L’Ivre


SORTIE D’ALBUM JUIN 2021

Label Paraty / Pias Harmonia Mundi


« L’IVRE », ORATORIO POUR LE VIVANT par Frank Tenaille

Il faut une certaine témérité pour choisir comme filigrane de sa création trois références
majeures si connotées de la littérature universelle. Le Cantique des cantiques, livre de la
Bible dit Chant de Salomon, est l’un des plus célèbres chants d’amour connus. Les Rubaïyat
(quatrains) du Persan Djalâl ad-Dîn Rûmî condensent les intuitions poétiques du maître de
la mystique soufie.
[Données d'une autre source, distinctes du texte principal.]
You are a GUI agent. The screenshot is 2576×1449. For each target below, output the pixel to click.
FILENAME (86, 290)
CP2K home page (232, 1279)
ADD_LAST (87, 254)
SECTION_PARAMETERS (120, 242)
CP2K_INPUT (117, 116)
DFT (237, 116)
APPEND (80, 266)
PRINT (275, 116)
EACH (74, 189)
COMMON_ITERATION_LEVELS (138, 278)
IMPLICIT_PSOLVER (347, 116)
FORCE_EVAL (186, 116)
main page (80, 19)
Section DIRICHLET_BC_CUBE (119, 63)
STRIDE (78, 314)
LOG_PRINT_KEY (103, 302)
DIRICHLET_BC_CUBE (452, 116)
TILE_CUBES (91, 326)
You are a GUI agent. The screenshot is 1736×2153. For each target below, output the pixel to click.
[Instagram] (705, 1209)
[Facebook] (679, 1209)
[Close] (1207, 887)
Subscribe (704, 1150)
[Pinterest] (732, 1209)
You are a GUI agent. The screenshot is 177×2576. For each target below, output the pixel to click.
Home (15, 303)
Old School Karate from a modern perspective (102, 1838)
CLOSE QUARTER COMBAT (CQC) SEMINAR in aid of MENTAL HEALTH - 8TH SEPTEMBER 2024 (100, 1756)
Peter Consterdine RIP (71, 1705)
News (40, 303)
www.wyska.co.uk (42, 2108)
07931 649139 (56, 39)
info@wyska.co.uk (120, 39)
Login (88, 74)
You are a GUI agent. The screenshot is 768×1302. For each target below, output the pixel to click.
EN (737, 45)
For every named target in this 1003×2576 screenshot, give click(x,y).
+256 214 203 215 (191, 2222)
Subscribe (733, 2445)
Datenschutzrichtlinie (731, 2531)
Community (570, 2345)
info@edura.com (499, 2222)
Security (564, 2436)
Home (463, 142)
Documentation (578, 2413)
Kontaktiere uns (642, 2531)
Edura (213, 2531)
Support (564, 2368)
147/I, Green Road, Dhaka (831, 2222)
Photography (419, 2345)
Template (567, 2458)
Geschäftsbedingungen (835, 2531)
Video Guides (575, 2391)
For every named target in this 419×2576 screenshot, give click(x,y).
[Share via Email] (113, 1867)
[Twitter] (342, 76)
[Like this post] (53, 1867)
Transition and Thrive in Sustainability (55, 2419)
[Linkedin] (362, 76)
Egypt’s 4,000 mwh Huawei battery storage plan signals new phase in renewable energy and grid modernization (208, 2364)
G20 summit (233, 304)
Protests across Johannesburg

Le Kâmasûtra ou « aphorismes du désir », art d’aimer d’une Inde
ancienne exempte de la notion de morale occidentale, seulement guidé par le sens de la vie
telle qu’elle est, fut conçu yoga vers une meilleure connaissance de soi.
Qu’ont en partage ces œuvres, au-delà de leurs philosophies de l’amour, qui justifient le
tressage vocal et musical qu’en fait Julie Azoulay et ses complices ? A l’évidence leur
exaltation de la force dionysiaque du vivant. Un vivant qui dans ce répertoire est suggéré
sous tous ses possibles, qu’il en réfère à la nature (plantes, faune, parfums…), aux douceurs
humaines (vin, fruits, paysages), aux plaisirs du corps, aux promesses de la subjectivité.
Autre tonalité commune à ces manuscrits : cette tension entre l’extase d’être, la félicité de
s’épanouir au monde, de s’ouvrir aux « mystères du cœur », d’entrer en symbiose avec
l’Autre, et le sentiment de son incomplétude, de sa finitude, sinon le vertige de sa relation au
cosmos, le divin. Une tension, fille aussi de la fugacité du jour, du doute, de l’inconnu, de la
dépossession, qui imprègne ces chants de sa délectable et mélancolique ambiguïté.
Ainsi dans cet album le trio investit, comme des paysages, tout un dégradé d’états spirituels,
compositions funambules entre une expression organique et l’épure d’une quête d’absolu.
Ce dégradé de « joy » inquiète, au croisement du jeu et de la joie selon l’acception qu’en
donnaient les troubadours, s’exprimant avec la chair, le suc des mots, les saveurs d’une
langue française qu’étire une temporalité oscillant entre psalmodie et élégie. Cette
cantillation sensuelle aux accents païens se déployant telle une ode à la vie, poétique du
temps suspendu et de l’indicible, mort et éternité un temps apprivoisées.